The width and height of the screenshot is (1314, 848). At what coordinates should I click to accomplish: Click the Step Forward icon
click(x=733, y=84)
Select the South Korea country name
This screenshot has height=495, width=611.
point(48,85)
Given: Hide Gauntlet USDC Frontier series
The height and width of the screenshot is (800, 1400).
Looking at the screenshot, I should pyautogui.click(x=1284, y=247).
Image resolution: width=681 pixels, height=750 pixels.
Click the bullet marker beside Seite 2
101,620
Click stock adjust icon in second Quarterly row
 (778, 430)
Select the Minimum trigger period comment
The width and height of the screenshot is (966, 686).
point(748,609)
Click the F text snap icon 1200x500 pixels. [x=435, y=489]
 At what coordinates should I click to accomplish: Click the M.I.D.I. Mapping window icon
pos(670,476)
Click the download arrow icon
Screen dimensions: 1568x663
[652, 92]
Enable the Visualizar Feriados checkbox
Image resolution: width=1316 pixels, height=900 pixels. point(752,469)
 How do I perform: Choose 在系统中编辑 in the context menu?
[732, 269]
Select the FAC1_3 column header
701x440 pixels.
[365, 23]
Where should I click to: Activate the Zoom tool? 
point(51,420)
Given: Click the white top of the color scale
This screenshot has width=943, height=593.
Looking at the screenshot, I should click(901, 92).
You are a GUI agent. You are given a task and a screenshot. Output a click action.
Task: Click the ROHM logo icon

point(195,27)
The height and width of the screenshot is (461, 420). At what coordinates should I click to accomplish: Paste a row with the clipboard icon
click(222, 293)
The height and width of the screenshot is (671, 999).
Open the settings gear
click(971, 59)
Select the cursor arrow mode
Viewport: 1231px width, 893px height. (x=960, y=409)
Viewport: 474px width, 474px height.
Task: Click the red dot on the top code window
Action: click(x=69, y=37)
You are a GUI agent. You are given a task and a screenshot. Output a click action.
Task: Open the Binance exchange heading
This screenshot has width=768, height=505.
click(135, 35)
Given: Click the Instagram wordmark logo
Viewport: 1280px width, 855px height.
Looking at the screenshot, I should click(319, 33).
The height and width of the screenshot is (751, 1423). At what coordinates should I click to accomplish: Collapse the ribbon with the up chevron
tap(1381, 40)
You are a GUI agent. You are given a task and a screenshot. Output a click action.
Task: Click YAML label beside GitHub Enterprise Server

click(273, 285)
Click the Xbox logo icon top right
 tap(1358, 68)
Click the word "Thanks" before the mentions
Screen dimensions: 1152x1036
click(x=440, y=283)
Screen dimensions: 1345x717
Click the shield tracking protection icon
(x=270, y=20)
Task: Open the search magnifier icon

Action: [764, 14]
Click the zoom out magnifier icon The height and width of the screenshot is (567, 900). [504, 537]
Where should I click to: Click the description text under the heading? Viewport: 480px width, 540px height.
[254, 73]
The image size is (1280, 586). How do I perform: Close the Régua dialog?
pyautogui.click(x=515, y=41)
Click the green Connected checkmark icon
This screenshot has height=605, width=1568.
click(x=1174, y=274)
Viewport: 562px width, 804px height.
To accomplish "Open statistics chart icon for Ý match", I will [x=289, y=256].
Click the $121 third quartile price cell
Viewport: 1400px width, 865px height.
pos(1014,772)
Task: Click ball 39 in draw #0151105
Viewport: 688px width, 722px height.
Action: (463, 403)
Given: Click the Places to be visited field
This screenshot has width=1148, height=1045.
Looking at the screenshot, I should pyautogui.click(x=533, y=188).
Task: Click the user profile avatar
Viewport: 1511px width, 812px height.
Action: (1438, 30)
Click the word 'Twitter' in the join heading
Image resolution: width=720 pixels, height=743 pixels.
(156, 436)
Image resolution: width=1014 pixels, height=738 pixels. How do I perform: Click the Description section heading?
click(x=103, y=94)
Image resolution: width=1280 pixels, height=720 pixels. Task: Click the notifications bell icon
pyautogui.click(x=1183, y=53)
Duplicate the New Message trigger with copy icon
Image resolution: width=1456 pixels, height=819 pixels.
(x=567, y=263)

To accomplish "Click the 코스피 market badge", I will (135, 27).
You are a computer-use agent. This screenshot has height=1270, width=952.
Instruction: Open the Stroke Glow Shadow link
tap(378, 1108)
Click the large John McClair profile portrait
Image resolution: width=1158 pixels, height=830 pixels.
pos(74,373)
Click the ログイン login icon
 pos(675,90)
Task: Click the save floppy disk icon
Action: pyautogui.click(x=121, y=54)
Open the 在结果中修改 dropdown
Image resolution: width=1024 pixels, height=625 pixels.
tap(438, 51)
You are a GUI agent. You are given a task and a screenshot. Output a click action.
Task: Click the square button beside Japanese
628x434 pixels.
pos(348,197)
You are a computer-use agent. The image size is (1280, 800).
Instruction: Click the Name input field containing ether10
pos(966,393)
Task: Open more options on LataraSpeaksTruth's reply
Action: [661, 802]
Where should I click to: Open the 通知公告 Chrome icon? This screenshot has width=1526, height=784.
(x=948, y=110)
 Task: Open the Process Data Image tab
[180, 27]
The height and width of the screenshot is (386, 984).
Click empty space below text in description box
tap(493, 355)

(WORK INSTRUCTIONS):
Filter the data above, keeping only lines that include the string "will".

(TASK RESULT):
To accomplish "Open statistics chart icon for Ý match", I will [x=289, y=256].
To accomplish "Click the 코스피 market badge", I will (135, 27).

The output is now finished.